Severe storms moved across the Plains last night, causing damage across Kansas and Oklahoma. As cold air met thick humidity, thunderstorms, hail and strong winds wreaked havoc on the states.
Pea-sized to softball-sized hail fell across Kansas, cracking car windshields and dinging cars and house siding.
Trees and power lines were reported downed across Reno, Kan., as winds gusted as high as 75 miles per hour. In Kingman, Kan., a trained spotter estimated winds in the range of 80 to 100 miles per hour.
Water as high as a foot flowed across roadways in Wichita, impeding travel.
"It was a beast of a storm," said Senior Vice President of AccuWeather Enterprise Solutions, Mike Smith, who watched the storms from Wichita.

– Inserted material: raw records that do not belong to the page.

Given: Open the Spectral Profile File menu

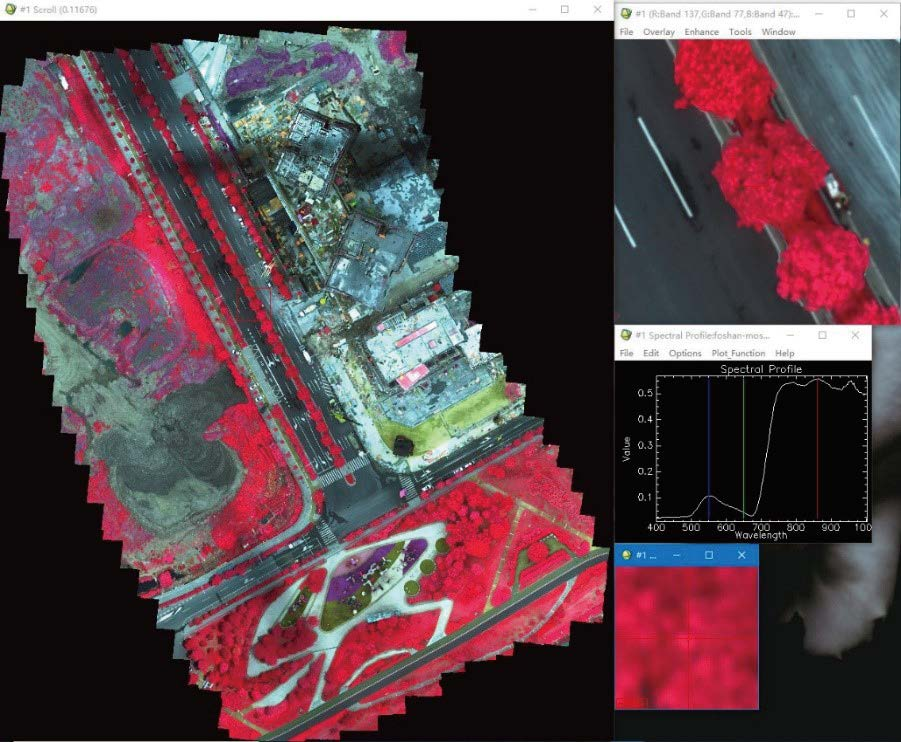Looking at the screenshot, I should 626,353.

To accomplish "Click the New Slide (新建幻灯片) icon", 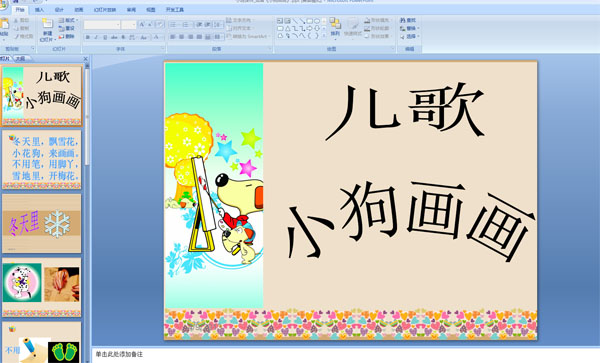I will click(x=48, y=24).
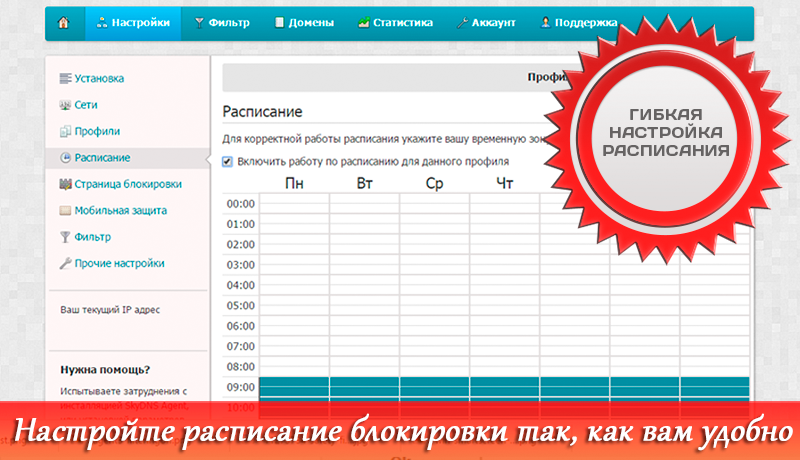Image resolution: width=800 pixels, height=460 pixels.
Task: Go to the Домены section
Action: click(297, 22)
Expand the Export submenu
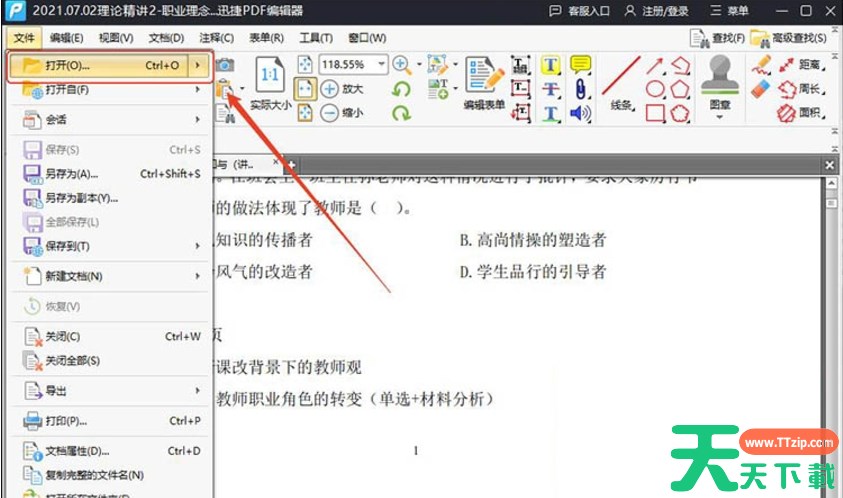The height and width of the screenshot is (498, 843). click(198, 390)
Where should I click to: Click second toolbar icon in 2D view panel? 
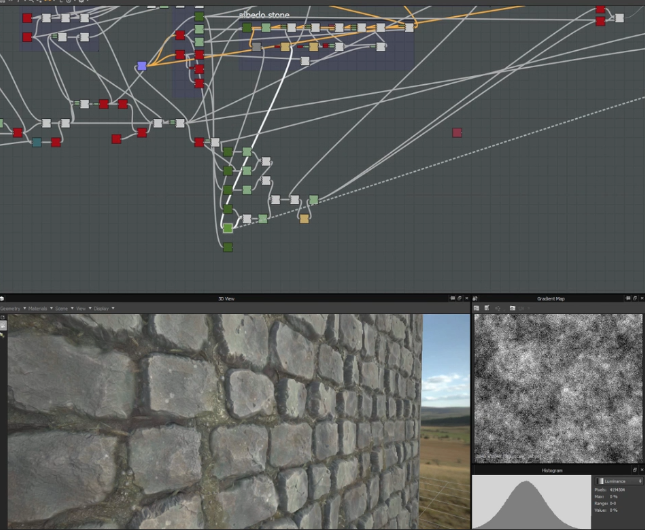pos(487,308)
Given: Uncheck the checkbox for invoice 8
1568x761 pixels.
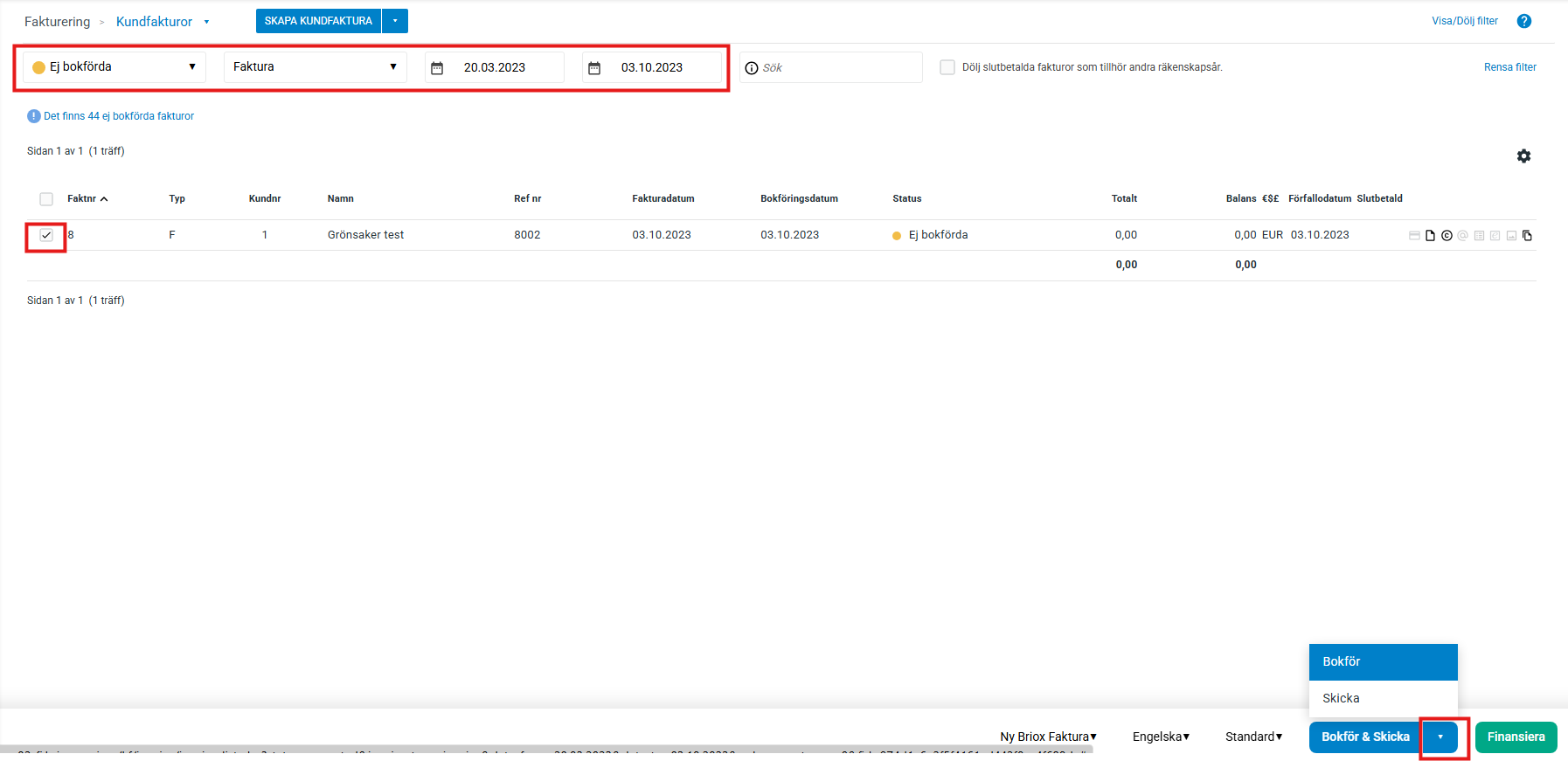Looking at the screenshot, I should point(46,235).
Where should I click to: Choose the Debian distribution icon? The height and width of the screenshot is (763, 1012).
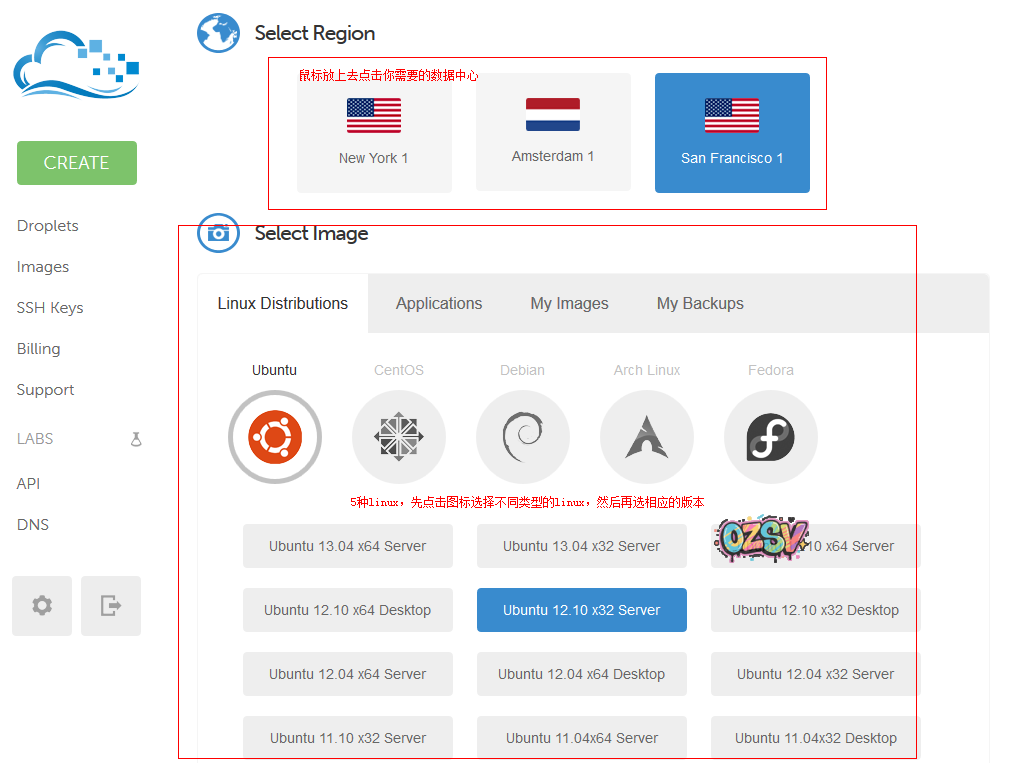point(522,437)
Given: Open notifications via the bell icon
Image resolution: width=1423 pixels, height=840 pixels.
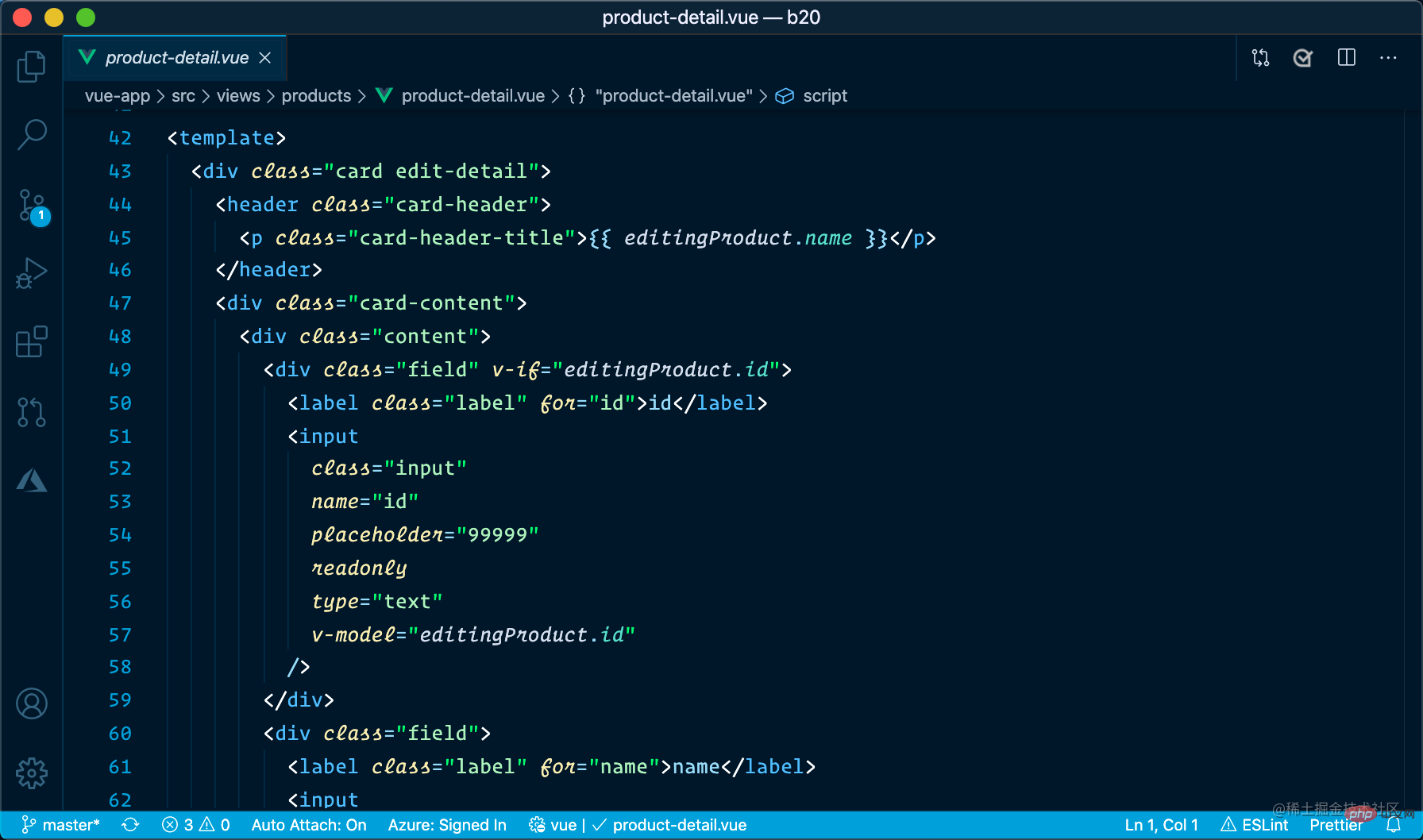Looking at the screenshot, I should 1395,825.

The Wichita Mid-Continent Airport reported 1.02 inches of rain last night.
Wichita's real-time rainfall network reported between 1.25 and 1.75 inches in a period of 15 minutes in central Wichita, according to the National Weather Service Wichita office.
Overall, the city has had an unusually wet month, receiving 3.63 inches of rain since July 1. This is the most received in this time period since July 2005.
Farmers in Kansas caught a break from these storms, as wheat has already been harvested for the summer.
"In general, hail storms are more damaging in May and June, before the wheat is harvested," according to Dale Mohler, AccuWeather.com meteorologist.
Sunflowers, corn and sorghum remained at risk, however. "Those could have been damaged," Mohler said.
The storms did little to cool the city, where temperatures have been in the high 80s and low 90s for several days.
In Oklahoma, thousands of power outages were reported as strong winds whipped through Tulsa. Around 5 a.m., nearly 70,000 customers in Tulsa County were without electricity.
Trees and power lines were downed across Muskogee, Rogers, Tulsa and Wagoner counties. Flash and street flooding were reported in Tahlequah and Miami.